<<<<
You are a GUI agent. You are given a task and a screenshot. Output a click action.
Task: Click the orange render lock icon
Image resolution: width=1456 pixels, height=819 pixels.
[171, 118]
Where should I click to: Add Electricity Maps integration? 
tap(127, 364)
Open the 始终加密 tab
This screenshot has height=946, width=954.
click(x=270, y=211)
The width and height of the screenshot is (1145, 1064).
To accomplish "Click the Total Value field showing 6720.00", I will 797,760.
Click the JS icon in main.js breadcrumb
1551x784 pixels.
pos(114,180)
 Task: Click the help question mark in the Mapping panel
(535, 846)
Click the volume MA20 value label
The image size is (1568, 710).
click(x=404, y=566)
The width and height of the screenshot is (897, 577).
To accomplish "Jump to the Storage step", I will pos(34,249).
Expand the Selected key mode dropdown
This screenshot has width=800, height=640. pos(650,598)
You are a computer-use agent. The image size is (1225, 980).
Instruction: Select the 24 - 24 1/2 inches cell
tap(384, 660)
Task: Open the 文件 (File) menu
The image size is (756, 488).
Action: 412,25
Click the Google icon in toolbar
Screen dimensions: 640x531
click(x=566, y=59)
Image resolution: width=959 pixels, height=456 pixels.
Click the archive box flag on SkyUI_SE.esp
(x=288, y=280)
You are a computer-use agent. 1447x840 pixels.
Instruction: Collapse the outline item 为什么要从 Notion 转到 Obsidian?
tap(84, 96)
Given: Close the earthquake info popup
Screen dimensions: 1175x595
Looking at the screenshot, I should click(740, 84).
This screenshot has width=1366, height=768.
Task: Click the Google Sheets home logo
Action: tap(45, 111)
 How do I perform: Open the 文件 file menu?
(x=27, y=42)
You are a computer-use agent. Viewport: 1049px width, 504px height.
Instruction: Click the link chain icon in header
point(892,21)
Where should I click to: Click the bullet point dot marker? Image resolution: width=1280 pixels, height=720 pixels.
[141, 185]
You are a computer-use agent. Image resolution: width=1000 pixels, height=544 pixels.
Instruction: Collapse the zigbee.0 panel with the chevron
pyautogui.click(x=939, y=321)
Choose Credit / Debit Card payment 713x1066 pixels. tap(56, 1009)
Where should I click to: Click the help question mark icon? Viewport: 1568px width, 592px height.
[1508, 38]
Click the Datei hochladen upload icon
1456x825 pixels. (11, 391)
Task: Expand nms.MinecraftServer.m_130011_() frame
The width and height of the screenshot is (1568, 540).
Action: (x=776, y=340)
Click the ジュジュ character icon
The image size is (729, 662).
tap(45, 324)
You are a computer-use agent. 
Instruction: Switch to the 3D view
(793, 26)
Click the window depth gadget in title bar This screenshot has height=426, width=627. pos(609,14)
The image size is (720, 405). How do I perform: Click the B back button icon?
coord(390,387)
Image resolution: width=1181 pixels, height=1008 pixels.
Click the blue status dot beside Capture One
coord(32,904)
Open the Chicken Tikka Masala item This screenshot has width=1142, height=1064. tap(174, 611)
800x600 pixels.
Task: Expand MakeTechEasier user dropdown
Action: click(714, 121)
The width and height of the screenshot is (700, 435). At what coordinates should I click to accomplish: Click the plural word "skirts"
>>>>
* [STATED TASK] Please copy all of the data above verbatim, keeping every character and line unchanged.

* [RESULT FOR THIS EXERCISE]
You are a GUI agent. You are given a task and a screenshot. Output a click action.
Task: Click the orange render lock icon
Image resolution: width=1456 pixels, height=819 pixels.
[171, 118]
Where should I click to: Add Electricity Maps integration? 
tap(127, 364)
Open the 始终加密 tab
This screenshot has height=946, width=954.
click(x=270, y=211)
The width and height of the screenshot is (1145, 1064).
To accomplish "Click the Total Value field showing 6720.00", I will 797,760.
Click the JS icon in main.js breadcrumb
1551x784 pixels.
pos(114,180)
 Task: Click the help question mark in the Mapping panel
(535, 846)
Click the volume MA20 value label
The image size is (1568, 710).
click(x=404, y=566)
The width and height of the screenshot is (897, 577).
To accomplish "Jump to the Storage step", I will pos(34,249).
Expand the Selected key mode dropdown
This screenshot has width=800, height=640. pos(650,598)
You are a computer-use agent. The image size is (1225, 980).
Instruction: Select the 24 - 24 1/2 inches cell
tap(384, 660)
Task: Open the 文件 (File) menu
The image size is (756, 488).
Action: 412,25
Click the Google icon in toolbar
Screen dimensions: 640x531
click(x=566, y=59)
Image resolution: width=959 pixels, height=456 pixels.
Click the archive box flag on SkyUI_SE.esp
(x=288, y=280)
You are a computer-use agent. 1447x840 pixels.
Instruction: Collapse the outline item 为什么要从 Notion 转到 Obsidian?
tap(84, 96)
Given: Close the earthquake info popup
Screen dimensions: 1175x595
Looking at the screenshot, I should click(740, 84).
This screenshot has width=1366, height=768.
Task: Click the Google Sheets home logo
Action: tap(45, 111)
 How do I perform: Open the 文件 file menu?
(x=27, y=42)
You are a computer-use agent. Viewport: 1049px width, 504px height.
Instruction: Click the link chain icon in header
point(892,21)
Where should I click to: Click the bullet point dot marker? Image resolution: width=1280 pixels, height=720 pixels.
[141, 185]
You are a computer-use agent. Image resolution: width=1000 pixels, height=544 pixels.
Instruction: Collapse the zigbee.0 panel with the chevron
pyautogui.click(x=939, y=321)
Choose Credit / Debit Card payment 713x1066 pixels. tap(56, 1009)
Where should I click to: Click the help question mark icon? Viewport: 1568px width, 592px height.
[1508, 38]
Click the Datei hochladen upload icon
1456x825 pixels. (11, 391)
Task: Expand nms.MinecraftServer.m_130011_() frame
The width and height of the screenshot is (1568, 540).
Action: (x=776, y=340)
Click the ジュジュ character icon
The image size is (729, 662).
tap(45, 324)
You are a computer-use agent. 
Instruction: Switch to the 3D view
(793, 26)
Click the window depth gadget in title bar This screenshot has height=426, width=627. pos(609,14)
The image size is (720, 405). How do I perform: Click the B back button icon?
coord(390,387)
Image resolution: width=1181 pixels, height=1008 pixels.
Click the blue status dot beside Capture One
coord(32,904)
Open the Chicken Tikka Masala item This screenshot has width=1142, height=1064. tap(174, 611)
800x600 pixels.
Task: Expand MakeTechEasier user dropdown
Action: click(714, 121)
The width and height of the screenshot is (700, 435). At what coordinates should I click to accomplish: Click the plural word "skirts"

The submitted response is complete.